SALUD

Cáncer de colon

Es el segundo cáncer más frecuente en Occidente y la segunda causa de muerte por esta dolencia. Seguir una dieta rica en fibras, disminuir el consumo de grasas animales y someterse a pruebas diagnósticas periódicas son la mejor forma de controlarlo.

El cáncer de colon se ha convertido en el segundo más frecuente en Occidente, y en España. Si se coge a tiempo, las tasas de curación rondan el 90%, pero se trata de un cáncer silencioso y los primeros síntomas suelen aparecer cuando ya está muy avanzado. Otros estudios apuntan a que esta enfermedad es la segunda causa de muerte por cáncer, después del de pulmón en el hombre y del de mama en la mujer. Son datos alarmantes que deben servir para crear conciencia y estar atentos ante el menor síntoma.

Debido a la importancia de detectarlo cuanto antes y la relativa facilidad de los exámenes de detección y precisión, deberían hacerse por norma a cualquier adulto mayor de 50 años, y sobre todo a aquellos que hayan tenido algún antecedente familiar, tanto de cáncer de colon como de variantes del síndrome de Lynch I y II o colitis ulcerosas, ya que estos grupos son responsables más o menos del 10%-15% de todos los cánceres colorrectales. Este tipo de exámenes incluiría pruebas a realizar como el tacto rectal, la rectoscopia, la colonoscopia o un análisis de sangre que detecta el antígeno carcinoembrionario (CEA), que suele elevarse en la sangre en este tipo de cáncer.

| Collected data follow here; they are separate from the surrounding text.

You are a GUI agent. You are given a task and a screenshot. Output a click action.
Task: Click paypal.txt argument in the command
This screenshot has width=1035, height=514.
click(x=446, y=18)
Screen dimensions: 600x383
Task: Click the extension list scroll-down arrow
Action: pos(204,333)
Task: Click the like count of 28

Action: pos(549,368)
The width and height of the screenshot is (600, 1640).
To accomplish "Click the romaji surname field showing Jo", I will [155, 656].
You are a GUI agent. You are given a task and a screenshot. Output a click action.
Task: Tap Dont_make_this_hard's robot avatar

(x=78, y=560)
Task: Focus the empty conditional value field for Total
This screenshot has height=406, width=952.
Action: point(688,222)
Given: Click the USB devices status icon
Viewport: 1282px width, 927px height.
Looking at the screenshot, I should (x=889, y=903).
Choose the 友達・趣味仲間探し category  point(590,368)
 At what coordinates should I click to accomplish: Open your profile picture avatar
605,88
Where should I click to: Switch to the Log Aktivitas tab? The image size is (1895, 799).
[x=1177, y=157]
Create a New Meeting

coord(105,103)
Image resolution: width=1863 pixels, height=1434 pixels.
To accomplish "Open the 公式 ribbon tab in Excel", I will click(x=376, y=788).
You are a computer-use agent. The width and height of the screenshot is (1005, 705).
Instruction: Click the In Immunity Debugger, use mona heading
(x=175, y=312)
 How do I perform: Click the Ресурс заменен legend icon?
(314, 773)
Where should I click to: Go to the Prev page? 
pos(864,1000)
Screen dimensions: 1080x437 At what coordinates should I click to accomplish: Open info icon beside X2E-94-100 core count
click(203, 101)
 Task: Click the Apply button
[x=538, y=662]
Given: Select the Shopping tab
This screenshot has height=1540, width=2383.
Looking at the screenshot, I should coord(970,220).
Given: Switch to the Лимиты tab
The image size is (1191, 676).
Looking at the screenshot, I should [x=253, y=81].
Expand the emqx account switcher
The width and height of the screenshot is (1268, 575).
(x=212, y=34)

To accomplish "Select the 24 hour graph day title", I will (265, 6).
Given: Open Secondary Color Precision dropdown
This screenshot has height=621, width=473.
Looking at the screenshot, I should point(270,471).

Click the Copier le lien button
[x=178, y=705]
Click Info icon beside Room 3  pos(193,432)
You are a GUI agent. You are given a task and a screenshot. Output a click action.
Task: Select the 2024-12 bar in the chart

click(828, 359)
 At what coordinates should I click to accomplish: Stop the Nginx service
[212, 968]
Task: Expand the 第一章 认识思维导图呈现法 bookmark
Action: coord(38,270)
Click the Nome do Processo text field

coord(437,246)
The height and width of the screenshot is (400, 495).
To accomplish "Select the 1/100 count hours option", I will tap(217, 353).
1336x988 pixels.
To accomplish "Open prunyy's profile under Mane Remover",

Los principales síntomas del cáncer de colon son la alteración del ritmo intestinal habitual (tanto estreñimiento como diarrea), el sangrado en las deposiciones, una anemia inexplicable, sensibilidad y dolor abdominal en la parte baja del abdomen, obstrucción intestinal y pérdida de peso. Aun así es importante dejar claro que la mayoría de los cánceres de colon no presenta sintomatología alguna, de ahí la necesidad de chequeos de detección rutinarios a partir de cierta edad. Otro factor a tener muy en cuenta es no caer en el error de achacar a patologías anales, tales como hemorroides o fisuras anales, los episodios de sangrado, y acudir enseguida al médico de cabecera o de digestivo para dejar que sea él el que establezca un diagnóstico claro y preciso.

Rafael Lozoya, médico adjunto del servicio de cirugía general y digestivo de la clínica La Zarzuela, en Madrid, hace especial hincapié en determinar cuáles son los principales factores de riesgo para padecer este tipo de cáncer: "El cáncer de colon es un tumor que afecta más a hombres que a mujeres; es rara su aparición antes de los 40 años, su incidencia con la edad, factores hereditarios y tener hábitos dietéticos basados en dietas de grasa animal y no en las de fibra vegetal".

Antonio Juan Creix, jefe del servicio de digestivo del USP, Institut Universitari Dexeus de Barcelona, explica que ante la sospecha de un cáncer de colon es imperativa la realización de una colonoscopia que permita ver directamente el tumor y obtener muestras para el diagnóstico definitivo. "La colonoscopia", aclara, "se realiza con un tubo flexible que se introduce por el ano, y a través de un sistema especial de lentes permite visualizar el colon".

Tanto el doctor Lozoya como el doctor Creix están de acuerdo en afirmar que la principal forma de prevenir la enfermedad consiste en cuidar los hábitos dietéticos, limitando aquellos que favorezcan la aparición de las enfermedades (grasas de origen animal y alcohol) y favoreciendo aquellos que la disminuyen (como la fibra vegetal). También es importante practicar ejercicio de forma moderada (en su justa medida) y consumir el suficiente aporte diario de calcio.

Tratamiento

Para el tratamiento del cáncer de colon existen tres clases de tratamientos disponibles.

La cirugía. Se utiliza en todas las etapas de extensión del cáncer, pudiéndose utilizar en tumores cancerosos muy iniciales (se hace, mediante el colonoscopio, un corte de la zona afectada o pólipo). Si el cáncer es mayor, se extirpa el cáncer y una parte circundante de tejido sano, luego se conectan las terminaciones resultantes y se limpian los ganglios de la zona. Si la unión fuera dificultosa, se realiza una apertura del colon hacia el exterior, o colostomía.

La radioterapia. En el cáncer de colon puede ser interna o externa, y se usa sola o con cirugía y/o quimioterapia.

La quimioterapia. Se realiza a través de un tubo que se deja instalado en la vena mientras una bomba pequeña le proporciona tratamiento continuo por un periodo de semanas, o se realiza en inyecciones periódicas en la cánula instalada. Se suele administrar tras la operación de cirugía.